Big Boi’s favourite songs on Outkast’s ‘ATLiens’

When Outkast released their debut album, Southernplayalisticadillacmuzik, in 1994, it didn’t just put them on the map—it also highlighted the strength of Southern hip-hop more broadly.

But it was only with the follow-up album, ATLiens, that the staying power of André 3000, Big Boi, and their wider Southern scene became crystal clear. ATLiens was a serious work of art, and it sent shockwaves through the established hip-hop community.

Hip-hop, until this point, had been dominated by the East and West Coasts, with supremacy perpetually wrestled back and forth between the two. But once Outkast arrived on the scene, things changed. They proved that rap innovation wasn’t confined to New York and California, and that didn’t go down well with those two established hip-hop communities. When Outkast won Best New Rap Group at the 1995 Source Awards, the crowd booed them viciously, but the duo was undeterred. “The South got something to say,” Dré said from the podium. He meant what he said. Outkast released ATLiens the following year.

Reflecting on this booing incident many years later, during a conversation with Spin in 2016, Big Boi said, “I call it the rap civil war. We were the first ones to break through to the North and have them respect us as MCs, our craft, our ability to write lyrics, and have bars.
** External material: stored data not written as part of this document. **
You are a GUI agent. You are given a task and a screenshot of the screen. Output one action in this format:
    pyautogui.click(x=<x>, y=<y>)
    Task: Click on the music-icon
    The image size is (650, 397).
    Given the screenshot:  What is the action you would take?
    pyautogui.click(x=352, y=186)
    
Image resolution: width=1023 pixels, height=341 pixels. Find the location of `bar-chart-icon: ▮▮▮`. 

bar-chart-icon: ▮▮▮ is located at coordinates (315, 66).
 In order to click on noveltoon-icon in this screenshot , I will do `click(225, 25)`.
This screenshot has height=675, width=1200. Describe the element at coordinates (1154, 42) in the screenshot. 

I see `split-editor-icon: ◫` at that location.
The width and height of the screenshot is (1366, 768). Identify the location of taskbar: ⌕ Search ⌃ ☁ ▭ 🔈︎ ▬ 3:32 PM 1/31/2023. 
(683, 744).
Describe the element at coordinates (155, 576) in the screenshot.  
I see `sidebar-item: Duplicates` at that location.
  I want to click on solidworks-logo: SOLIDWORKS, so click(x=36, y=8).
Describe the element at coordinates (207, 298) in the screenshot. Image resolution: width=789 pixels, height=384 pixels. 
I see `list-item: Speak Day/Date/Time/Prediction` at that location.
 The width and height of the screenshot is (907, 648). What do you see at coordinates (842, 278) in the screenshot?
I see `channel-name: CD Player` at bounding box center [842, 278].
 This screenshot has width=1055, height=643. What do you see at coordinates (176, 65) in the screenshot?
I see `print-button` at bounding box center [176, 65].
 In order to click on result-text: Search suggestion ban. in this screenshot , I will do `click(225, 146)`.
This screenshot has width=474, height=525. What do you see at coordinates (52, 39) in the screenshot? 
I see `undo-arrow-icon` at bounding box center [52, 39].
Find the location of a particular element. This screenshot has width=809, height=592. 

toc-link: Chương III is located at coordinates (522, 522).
They had to respect it. He spoke it at the award show because they booed, but we didn’t give a fuck. It pissed us off, and they shouldn’t have did that, because it fueled us and threw gas on the fire. But we were already thinking that, because we had to fight so hard to be recognised.”

Big Boi and André 3000 were at least partly driven to create a great second album because of the animosity that greeted them from the established hip-hop community, but it wasn’t the only thing that influenced the record that would become ATLiens. Big Boi and Dré’s respective lives were changing a lot during this period in the mid-’90s, with Dré returning to school to pick up his education and Big Boi becoming a dad, which clearly shaped his view of the world.

“It made me more responsible,” Big Boi reflected two decades after the fact. “My daughter became my number-one priority. It was like the papa bear and his cubs. You would do anything to protect that baby and anything to provide for your family.”

It wasn’t easy, of course. Becoming a dad is difficult for everyone, but it’s especially hard when one’s career is as full-on as Big Boi’s was at the time. He had to learn how to strike a balance between being a rising hip-hop star and a responsible parent, which naturally forced a degree of maturity onto him. “Dré [would] always be like, ‘I love how you just buckled down,’” Big Boi reflected. “Like, ‘Man, goddamn you’re serious about that daddy shit.’ I’m blessed that God put me on this path. It also brought a sense of restraint. Just not being out here wilding.”

With both Outkast members beginning to mature around this time—they were still young men, remember, only just entering their 20s—their music took on a less frivolous vibe than what had come before it. “You’re also going from a teenager to being 20 and you’re looking at life differently because you’re having different experiences,” said Big Boi. “[ATLiens] wasn’t more serious, but we weren’t kids anymore.”

The second album that they produced and ultimately released to great acclaim in 1996 certainly struck a darker tone than Southernplayalisticadillacmuzik, and it included some of the duo’s best songs. But what are Big Boi’s highlights? He was initially reluctant to specify—“That’s like trying to pick which one of my kids is the best kid”—but he did eventually relent and offer up a couple of possibilities.

“Day to day it might change, depending on the mood I’m in,” he said. “One day it might be ‘Wheelz of Steel.’ One of my favorites is ‘Ova Da Wudz,’ because I love how we did lyrical gymnastics all over that bitch. But, you know, it changes from day to day. I just put my iPod on shuffle.”